Con una atención casi exclusiva por la trama, el ritmo
de la novela es ágil y fluido, sin apenas injerencias o digresiones. Dos
historias paralelas que acaban entrecruzándose, la del joven periodista Mario,
trasunto del propio autor, y la de Tomás Agustín, niño venezolano que, junto a
sus compañeros, sufre la explotación en los lavaderos de oro de la Amazonia,
conforman la estructura básica del libro. La novela es una apología de la
amistad, sobre todo cuando ésta surge en medio de la barbarie y de las
situaciones más extremas. Una denuncia cruda contra el caciquismo, la
explotación infantil o la pobreza, y contra las autoridades que contemplan estas lacras con la aquiescencia
de quien lo asume como algo natural. En mitad de todo ello, un friso vivísimo,
prácticamente costumbrista, sobre todo de Caracas, y en menor grado de otras
ciudades, con una muy bien templada contención por parte del autor que se
aprecia, por ejemplo, en la inteligente dosificación de los americanismos
lingüísticos y en su huida del tópico folclorista. La novela no esconde su afán
informativo, casi pedagógico (aquí es donde aflora el Saldaña cronista) pero
ello no lastra el desarrollo argumental de la obra porque apenas se notan las
soldaduras de su didactismo.
Especialmente interesante es la intervención, ya bien
avanzado el libro, de Ingrid, la encargada de una ONG, y su diatriba contra las
injusticias sufridas por los indígenas panare. La vehemencia apasionada de sus
palabras, casi desbocadas, pellizcan al lector, que hasta entonces se había
acomodado en el muelle almohadón del género aventurero.

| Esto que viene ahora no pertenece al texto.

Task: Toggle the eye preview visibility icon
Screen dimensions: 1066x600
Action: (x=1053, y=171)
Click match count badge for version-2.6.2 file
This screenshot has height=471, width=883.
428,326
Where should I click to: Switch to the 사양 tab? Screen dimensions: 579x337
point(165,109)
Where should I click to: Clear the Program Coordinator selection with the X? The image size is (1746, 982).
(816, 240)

El libro no está exento de algunas posibles podas. En
el plano estilístico hay algún abuso de las oraciones subordinadas, sobre todo
en las primeras páginas, así como de expresiones peligrosamente asidas al
ripio, como aquel “dar buena cuenta” de las comidas o entregarse “a los brazos
de Morfeo”.
Respecto a la caracterización de los personajes, éstos
resultan algo planos y estereotipados, quizás fagocitados por el alto ritmo
narrativo de la acción, que no da tregua para una mejor construcción y
profundidad psicológica. Tampoco, imagino, era el objetivo principal del
autor. Asimismo, resulta ambiguo y poco perfilado el donjuanismo no muy convincente de Mario. Y es absolutamente
prescindible el pasaje donde se descubre la homosexualidad de uno de los
protagonistas, tal vez pensado con la intención humorística que, a ratos, sazona
sabrosamente el libro, pero que aquí es incomprensible. El autor ni siquiera
retoma el asunto en ningún otro punto de la novela.

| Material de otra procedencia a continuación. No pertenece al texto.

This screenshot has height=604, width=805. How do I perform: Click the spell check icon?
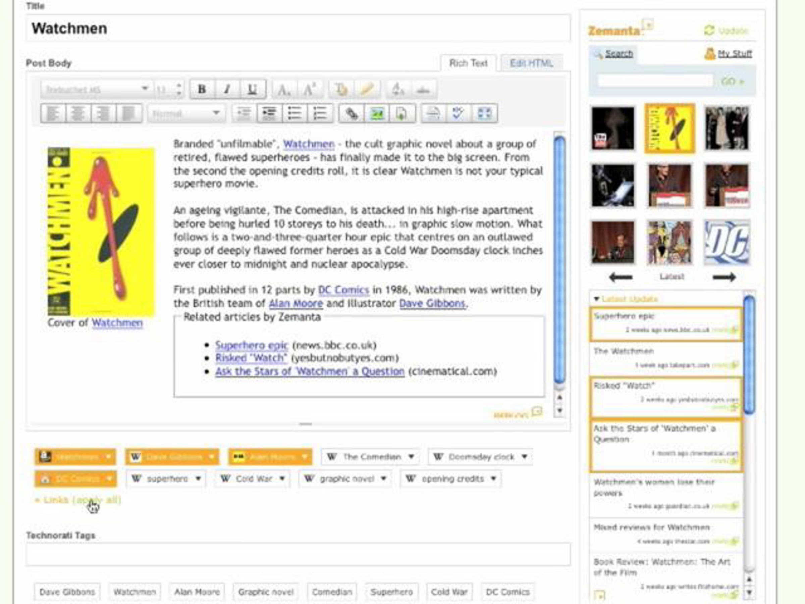click(458, 114)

Álex Saldaña, subdirector del Diari de Tarragona,
logra con esta obra, fruto de su labor periodística por varios países de
Sudamérica, la difícil tarea de fundir lo lúdico con el trallazo que zarandea
nuestras conciencias dormidas. Aquellos niños de infancias rotas ya tienen su
libro y Saldaña ha exorcizado en él la deuda que contrajo consigo mismo: la de
darles asilo en el sagrado y benefactor templo de la Literatura.